JOHNNY BALAGAIZE
PEMBACA BLOG YANG SETIA
SYALOOM....
Kisah ini saya alami beberapa waktu yang lalu. Saudara yang akan saya ceritakan ini, sudah cukup lama saya kenal. Karena itulah, ada beberapa segi yang menarik pada dirinya yang patut saya angkat pada kesempatan ini. Marilah kita ikuti kisahnya.
SYALOOM....
Kisah ini saya alami beberapa waktu yang lalu. Saudara yang akan saya ceritakan ini, sudah cukup lama saya kenal.
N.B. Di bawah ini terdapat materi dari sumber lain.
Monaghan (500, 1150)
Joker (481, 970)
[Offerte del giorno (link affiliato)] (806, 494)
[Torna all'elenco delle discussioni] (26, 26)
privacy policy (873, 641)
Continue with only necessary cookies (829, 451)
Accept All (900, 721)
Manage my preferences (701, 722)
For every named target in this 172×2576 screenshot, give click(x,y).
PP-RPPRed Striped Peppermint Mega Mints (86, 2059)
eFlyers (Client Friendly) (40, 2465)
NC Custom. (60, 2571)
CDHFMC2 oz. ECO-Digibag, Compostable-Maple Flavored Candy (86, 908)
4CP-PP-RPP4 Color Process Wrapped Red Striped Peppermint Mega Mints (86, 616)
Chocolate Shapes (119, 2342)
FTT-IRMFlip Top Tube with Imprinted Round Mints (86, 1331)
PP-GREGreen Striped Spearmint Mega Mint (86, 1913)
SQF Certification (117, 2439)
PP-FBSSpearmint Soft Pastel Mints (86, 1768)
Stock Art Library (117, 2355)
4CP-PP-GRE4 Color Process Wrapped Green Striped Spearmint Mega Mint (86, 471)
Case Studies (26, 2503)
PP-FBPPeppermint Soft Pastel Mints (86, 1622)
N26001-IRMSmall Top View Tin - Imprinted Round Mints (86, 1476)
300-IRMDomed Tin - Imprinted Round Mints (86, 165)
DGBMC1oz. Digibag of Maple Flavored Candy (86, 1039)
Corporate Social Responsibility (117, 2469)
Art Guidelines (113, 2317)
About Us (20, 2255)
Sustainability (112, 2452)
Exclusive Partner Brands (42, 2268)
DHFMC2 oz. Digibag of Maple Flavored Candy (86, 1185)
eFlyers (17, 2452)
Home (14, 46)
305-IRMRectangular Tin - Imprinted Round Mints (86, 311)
Karena itulah, ada beberapa segi yang menarik pada dirinya yang patut saya angkat pada kesempatan ini. Marilah kita ikuti kisahnya.
Johnny di dermaga kali Bian.... melepas kepergian kami menuju ke Merauke.
Dia adalah seorang bapa keluarga.
Usianya mendekati 40 tahun. Anaknya 4 orang. Dia pernah bersekolah sampai lulus
SMA. Dengan susah payah, dia dan
rekan-rekan sekampungnya menuntut ilmu karena pada waktu itu sekolah setingkat
SLTA tidak ada di kampungnya. Yang ada hanya SD dan SMP. Karena itu, demi
meraih tingkat pendidikan dan masa depan yang lebih baik, dia harus merantau ke
Merauke. Meski ijazah SMA ada di
tangannya, dia tidak serta merta bisa menjadi pegawai. Persaingan dengan sesama
pencari kerja yang sering lebih terampil dan punya koneksi di kantor-kantor
atau di perusahaan tertentu, memaksa dia untuk pulang kampung dan bekerja
seadanya. Dia menjadi petani dan sesekali “menghantar tamu-tamu” yang sedang
jalan dinas ke sana. Dari situlah, dia mendapatkan rejeki untuk menghidupi diri
dan keluarganya.
Orangnya selalu gembira dan
cenderung “cerewet” kalau sudah kenal dengan orang yang dilayaninya. Tidak ada
kata tidak bisa baginya dan tidak pernah dia memperlihatkan wajah murung.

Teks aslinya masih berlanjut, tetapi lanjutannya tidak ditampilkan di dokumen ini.